WHAT TO PRODUCE: Lines that include "computer" make up the answer; copy all of them from the data below.

▼

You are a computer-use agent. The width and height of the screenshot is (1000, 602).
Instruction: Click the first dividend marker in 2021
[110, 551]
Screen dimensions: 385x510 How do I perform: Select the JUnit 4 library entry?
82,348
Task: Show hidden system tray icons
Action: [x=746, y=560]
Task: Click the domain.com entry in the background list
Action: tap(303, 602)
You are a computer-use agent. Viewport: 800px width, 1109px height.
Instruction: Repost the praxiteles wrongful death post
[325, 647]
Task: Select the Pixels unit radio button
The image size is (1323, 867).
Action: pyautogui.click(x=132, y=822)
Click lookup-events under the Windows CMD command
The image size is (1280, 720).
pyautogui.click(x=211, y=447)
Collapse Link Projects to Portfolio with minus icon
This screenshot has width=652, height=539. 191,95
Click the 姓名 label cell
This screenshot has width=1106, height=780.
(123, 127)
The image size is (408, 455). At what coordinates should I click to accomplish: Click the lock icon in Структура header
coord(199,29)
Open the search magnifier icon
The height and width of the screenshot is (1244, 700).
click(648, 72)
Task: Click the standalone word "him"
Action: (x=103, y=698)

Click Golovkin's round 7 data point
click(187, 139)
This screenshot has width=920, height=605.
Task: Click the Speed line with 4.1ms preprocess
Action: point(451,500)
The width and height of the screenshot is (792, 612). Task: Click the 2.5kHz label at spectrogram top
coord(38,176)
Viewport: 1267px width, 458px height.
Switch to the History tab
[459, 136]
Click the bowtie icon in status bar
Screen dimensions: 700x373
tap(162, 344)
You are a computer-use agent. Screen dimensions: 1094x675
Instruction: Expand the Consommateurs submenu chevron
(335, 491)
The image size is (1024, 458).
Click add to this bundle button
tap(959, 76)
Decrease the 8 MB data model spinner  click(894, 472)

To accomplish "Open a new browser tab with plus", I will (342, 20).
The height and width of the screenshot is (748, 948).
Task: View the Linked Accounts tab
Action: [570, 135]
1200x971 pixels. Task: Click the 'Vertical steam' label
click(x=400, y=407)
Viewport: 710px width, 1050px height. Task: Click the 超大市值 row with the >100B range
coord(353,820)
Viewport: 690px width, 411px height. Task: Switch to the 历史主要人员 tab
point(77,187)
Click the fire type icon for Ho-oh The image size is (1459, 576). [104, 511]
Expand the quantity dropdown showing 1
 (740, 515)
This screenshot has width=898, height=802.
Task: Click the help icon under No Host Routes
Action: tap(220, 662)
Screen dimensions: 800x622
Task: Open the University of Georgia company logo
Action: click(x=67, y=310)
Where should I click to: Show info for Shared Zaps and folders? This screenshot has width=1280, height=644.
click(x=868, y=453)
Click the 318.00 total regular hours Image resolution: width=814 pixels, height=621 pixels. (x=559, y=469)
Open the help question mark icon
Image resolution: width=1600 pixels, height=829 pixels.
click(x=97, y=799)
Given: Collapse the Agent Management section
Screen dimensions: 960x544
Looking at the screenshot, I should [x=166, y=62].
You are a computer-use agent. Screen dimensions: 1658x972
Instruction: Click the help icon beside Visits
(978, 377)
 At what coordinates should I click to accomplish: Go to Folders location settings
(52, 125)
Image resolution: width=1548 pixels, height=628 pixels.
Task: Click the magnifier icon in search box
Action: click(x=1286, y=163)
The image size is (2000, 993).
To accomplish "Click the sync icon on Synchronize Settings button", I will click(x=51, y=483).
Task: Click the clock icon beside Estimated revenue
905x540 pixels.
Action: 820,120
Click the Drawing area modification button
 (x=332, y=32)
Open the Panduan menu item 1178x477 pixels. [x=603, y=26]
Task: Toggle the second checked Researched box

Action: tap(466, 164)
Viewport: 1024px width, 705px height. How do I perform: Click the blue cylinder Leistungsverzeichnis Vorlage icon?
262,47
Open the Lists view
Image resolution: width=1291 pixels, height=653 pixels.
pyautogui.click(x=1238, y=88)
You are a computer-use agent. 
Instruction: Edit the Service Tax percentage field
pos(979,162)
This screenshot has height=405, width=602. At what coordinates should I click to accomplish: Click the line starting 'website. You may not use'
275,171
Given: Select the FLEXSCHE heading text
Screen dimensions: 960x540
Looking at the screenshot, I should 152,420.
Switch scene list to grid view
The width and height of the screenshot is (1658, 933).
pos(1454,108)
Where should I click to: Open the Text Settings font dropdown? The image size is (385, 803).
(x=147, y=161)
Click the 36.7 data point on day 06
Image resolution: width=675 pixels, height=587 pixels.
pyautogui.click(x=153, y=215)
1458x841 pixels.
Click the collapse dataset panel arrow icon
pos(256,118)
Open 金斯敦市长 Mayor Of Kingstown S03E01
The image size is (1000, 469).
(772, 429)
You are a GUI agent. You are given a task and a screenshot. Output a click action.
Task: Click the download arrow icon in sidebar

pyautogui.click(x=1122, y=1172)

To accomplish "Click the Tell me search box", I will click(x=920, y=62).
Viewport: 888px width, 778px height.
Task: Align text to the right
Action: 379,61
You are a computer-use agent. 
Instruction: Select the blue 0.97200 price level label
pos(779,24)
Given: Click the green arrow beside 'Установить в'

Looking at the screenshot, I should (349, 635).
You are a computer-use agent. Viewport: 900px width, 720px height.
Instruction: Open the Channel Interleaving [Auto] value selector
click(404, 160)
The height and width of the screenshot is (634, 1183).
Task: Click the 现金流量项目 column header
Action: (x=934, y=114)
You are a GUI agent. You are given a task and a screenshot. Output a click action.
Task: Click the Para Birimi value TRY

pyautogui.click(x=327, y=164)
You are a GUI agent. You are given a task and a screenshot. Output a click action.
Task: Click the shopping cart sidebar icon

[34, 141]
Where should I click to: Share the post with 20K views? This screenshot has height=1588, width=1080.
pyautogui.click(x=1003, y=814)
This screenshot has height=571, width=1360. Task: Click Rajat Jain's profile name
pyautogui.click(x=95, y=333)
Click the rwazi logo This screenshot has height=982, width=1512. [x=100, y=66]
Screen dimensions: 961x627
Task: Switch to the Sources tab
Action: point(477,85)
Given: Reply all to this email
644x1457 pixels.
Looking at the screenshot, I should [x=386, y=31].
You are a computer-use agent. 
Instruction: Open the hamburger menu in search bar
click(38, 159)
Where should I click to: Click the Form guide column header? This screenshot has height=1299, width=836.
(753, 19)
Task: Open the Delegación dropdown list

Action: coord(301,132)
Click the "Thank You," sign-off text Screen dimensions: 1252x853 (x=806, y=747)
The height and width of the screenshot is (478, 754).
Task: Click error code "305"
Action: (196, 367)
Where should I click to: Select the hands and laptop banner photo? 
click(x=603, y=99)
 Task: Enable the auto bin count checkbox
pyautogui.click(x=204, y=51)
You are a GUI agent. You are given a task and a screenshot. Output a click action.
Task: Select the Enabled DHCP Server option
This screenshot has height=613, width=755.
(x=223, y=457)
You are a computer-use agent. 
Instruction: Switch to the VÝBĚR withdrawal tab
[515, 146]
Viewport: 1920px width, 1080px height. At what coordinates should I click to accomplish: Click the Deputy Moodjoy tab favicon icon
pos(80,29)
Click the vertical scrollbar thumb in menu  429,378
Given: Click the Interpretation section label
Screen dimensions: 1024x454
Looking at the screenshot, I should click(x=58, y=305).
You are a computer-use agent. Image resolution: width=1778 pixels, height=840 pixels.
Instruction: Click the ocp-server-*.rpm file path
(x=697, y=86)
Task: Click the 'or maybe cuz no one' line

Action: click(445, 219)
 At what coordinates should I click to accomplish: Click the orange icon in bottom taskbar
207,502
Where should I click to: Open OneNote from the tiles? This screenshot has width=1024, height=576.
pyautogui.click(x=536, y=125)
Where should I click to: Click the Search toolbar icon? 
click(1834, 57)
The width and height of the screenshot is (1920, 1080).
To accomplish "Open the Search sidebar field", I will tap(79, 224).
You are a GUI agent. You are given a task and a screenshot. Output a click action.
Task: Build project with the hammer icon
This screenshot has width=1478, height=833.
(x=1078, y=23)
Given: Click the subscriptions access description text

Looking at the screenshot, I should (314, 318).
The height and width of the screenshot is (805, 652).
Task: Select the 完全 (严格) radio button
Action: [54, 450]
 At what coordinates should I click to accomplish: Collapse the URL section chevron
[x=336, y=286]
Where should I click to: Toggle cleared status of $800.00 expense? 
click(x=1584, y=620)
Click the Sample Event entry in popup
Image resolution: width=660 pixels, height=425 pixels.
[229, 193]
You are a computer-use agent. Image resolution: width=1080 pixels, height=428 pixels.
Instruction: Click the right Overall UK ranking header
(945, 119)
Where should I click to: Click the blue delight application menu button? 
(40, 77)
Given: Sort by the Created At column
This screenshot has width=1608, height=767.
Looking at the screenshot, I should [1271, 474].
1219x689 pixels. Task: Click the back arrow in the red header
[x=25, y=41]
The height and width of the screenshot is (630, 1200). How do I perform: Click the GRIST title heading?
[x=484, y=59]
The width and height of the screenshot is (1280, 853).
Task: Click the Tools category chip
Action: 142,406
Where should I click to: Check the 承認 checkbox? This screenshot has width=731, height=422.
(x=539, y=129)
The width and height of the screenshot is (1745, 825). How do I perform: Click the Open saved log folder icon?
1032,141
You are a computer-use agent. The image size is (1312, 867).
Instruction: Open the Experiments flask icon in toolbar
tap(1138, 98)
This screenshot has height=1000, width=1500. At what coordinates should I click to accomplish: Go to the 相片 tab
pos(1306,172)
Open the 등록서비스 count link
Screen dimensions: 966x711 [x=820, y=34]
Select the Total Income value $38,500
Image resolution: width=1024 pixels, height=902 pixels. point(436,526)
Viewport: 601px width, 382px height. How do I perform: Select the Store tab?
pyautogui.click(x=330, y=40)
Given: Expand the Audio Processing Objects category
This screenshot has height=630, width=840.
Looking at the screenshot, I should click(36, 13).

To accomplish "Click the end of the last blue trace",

▲

RESULT:
You are a computer-use agent. The width and height of the screenshot is (1000, 602).
You are a computer-use agent. Viewport: 800px width, 1109px height.
You are a computer-use agent. Screen dimensions: 1094x675
You are a computer-use agent. Screen dimensions: 1658x972
You are a computer-use agent. 
You are a computer-use agent. 
You are a computer-use agent. Viewport: 900px width, 720px height.
You are a computer-use agent. 
You are a computer-use agent. 
You are a computer-use agent. Image resolution: width=1778 pixels, height=840 pixels.
You are a computer-use agent. Image resolution: width=1080 pixels, height=428 pixels.
You are a computer-use agent. The image size is (1312, 867).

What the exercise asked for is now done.